----- Dataset extract -----
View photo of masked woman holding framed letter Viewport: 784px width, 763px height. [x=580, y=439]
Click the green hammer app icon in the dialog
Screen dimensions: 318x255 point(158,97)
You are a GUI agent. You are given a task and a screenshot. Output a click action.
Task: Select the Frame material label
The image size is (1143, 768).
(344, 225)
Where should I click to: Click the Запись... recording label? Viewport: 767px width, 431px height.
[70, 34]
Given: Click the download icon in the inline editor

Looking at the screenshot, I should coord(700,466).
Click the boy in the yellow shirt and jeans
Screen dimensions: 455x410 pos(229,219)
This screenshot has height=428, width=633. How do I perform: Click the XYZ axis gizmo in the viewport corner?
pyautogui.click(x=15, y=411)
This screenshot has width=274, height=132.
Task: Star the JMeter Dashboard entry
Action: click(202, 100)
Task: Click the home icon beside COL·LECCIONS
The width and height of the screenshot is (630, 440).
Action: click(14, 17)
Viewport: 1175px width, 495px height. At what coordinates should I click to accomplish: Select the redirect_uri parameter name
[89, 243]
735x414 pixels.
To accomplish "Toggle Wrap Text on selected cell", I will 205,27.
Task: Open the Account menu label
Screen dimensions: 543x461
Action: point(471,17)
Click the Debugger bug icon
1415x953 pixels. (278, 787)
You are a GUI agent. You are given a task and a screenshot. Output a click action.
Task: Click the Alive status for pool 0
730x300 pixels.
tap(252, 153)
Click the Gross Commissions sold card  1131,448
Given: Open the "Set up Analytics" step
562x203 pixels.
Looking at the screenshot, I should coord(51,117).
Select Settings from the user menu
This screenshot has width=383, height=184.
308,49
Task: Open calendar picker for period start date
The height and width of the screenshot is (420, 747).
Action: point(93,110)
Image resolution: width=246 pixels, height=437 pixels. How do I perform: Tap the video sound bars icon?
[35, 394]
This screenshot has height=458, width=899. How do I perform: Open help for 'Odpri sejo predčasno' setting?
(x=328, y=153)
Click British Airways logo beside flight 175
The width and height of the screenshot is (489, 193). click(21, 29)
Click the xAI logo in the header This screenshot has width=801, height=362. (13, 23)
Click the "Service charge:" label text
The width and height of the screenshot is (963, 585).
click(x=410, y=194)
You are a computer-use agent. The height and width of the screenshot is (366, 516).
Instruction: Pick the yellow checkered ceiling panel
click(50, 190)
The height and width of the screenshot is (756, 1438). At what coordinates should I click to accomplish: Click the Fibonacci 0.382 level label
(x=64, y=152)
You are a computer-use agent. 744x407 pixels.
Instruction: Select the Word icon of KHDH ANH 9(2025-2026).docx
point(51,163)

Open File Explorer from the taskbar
-----
Exercise requirements - Extract every line above that contains the string "accomplish", matching case exactly.

Response below -
Viewport: 1175px width, 495px height. At what coordinates should I click to accomplish: Select the redirect_uri parameter name
To accomplish "Toggle Wrap Text on selected cell", I will 205,27.
The height and width of the screenshot is (756, 1438). At what coordinates should I click to accomplish: Click the Fibonacci 0.382 level label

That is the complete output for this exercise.